Records for this task START
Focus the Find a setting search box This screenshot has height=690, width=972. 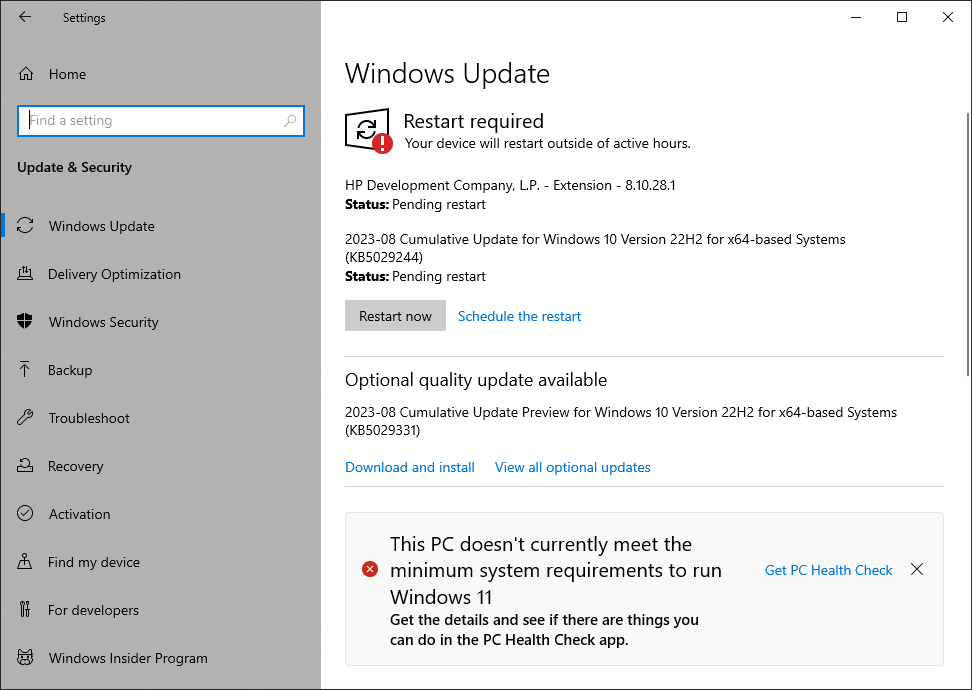point(150,121)
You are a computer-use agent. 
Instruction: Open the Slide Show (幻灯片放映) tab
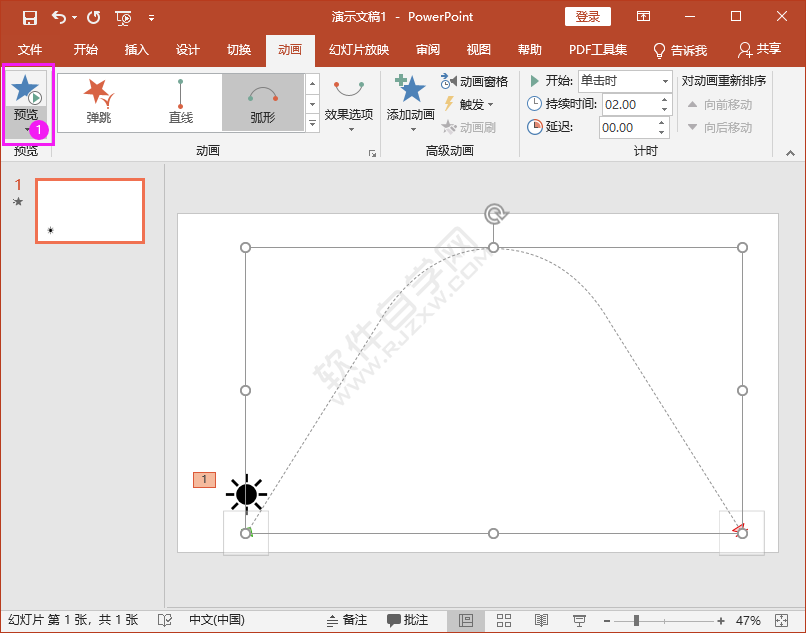358,50
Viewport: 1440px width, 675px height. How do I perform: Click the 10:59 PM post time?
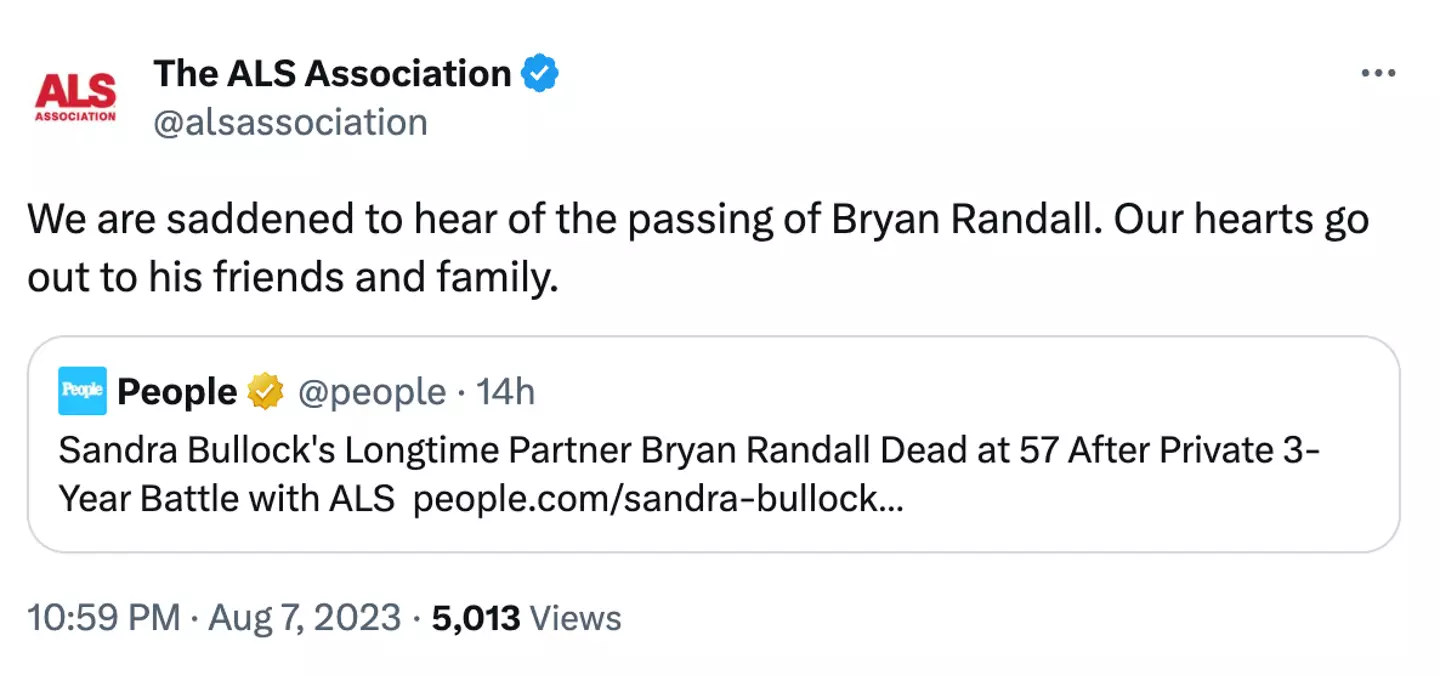coord(103,618)
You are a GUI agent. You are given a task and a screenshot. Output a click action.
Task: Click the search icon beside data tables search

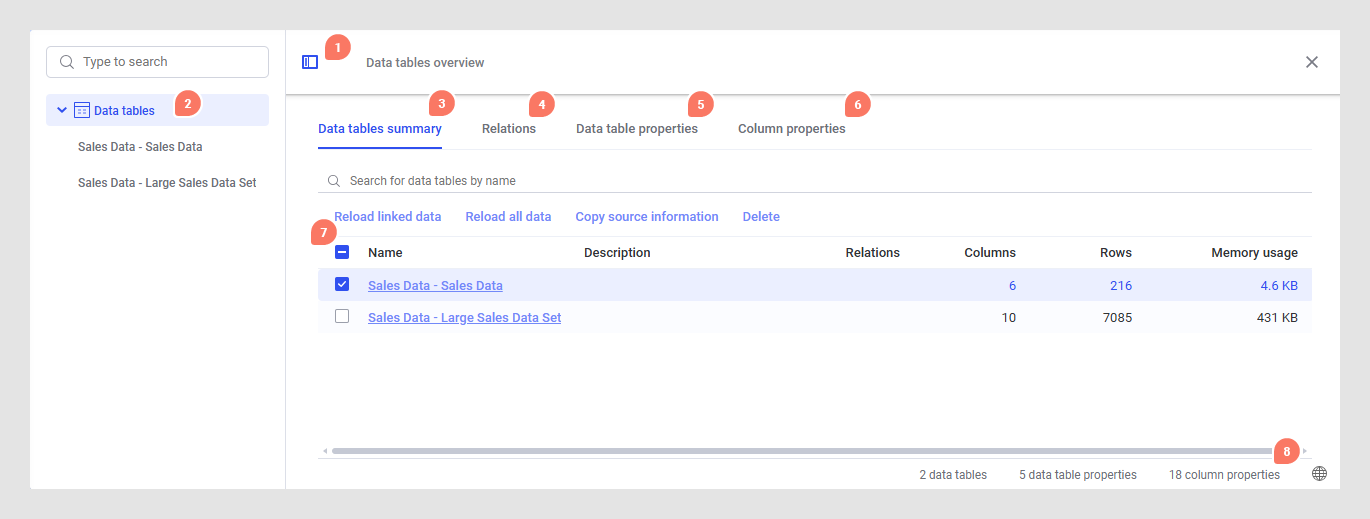point(334,181)
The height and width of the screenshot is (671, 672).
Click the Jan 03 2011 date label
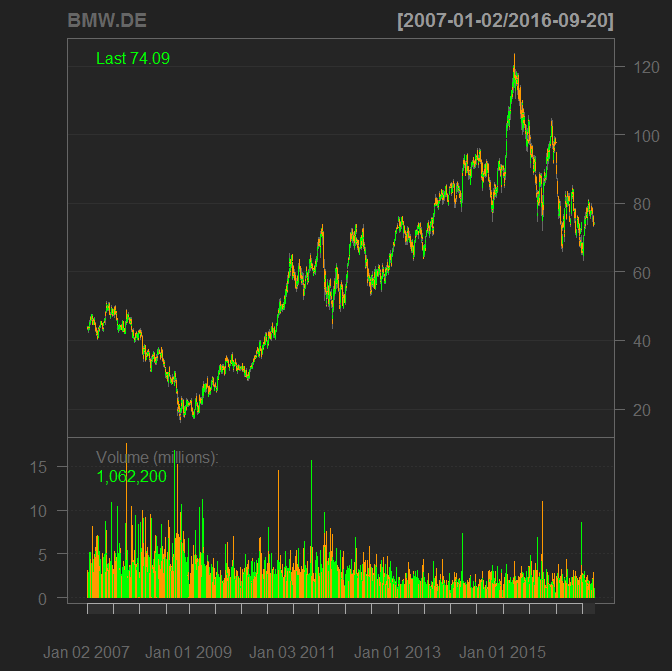click(292, 652)
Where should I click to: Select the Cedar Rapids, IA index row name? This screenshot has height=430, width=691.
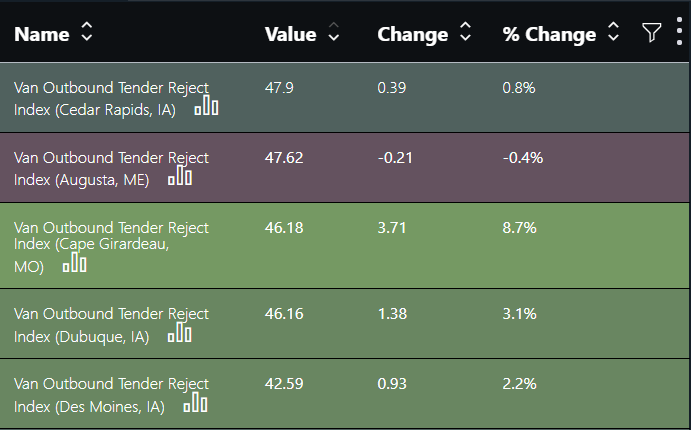111,99
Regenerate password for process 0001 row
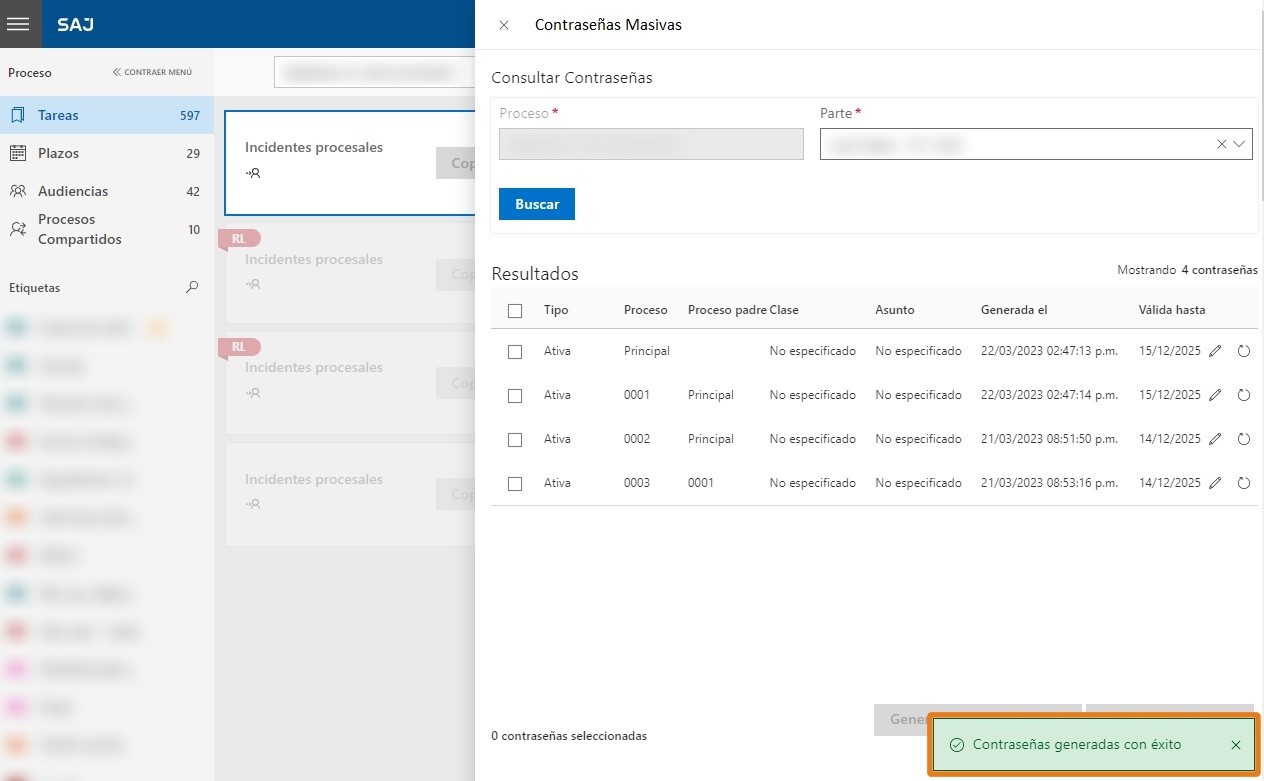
Records for this task END
_Problem description_: State the number of lines in the material above that hold the word "agent", adding nothing else.

_Solution to this exercise_: 2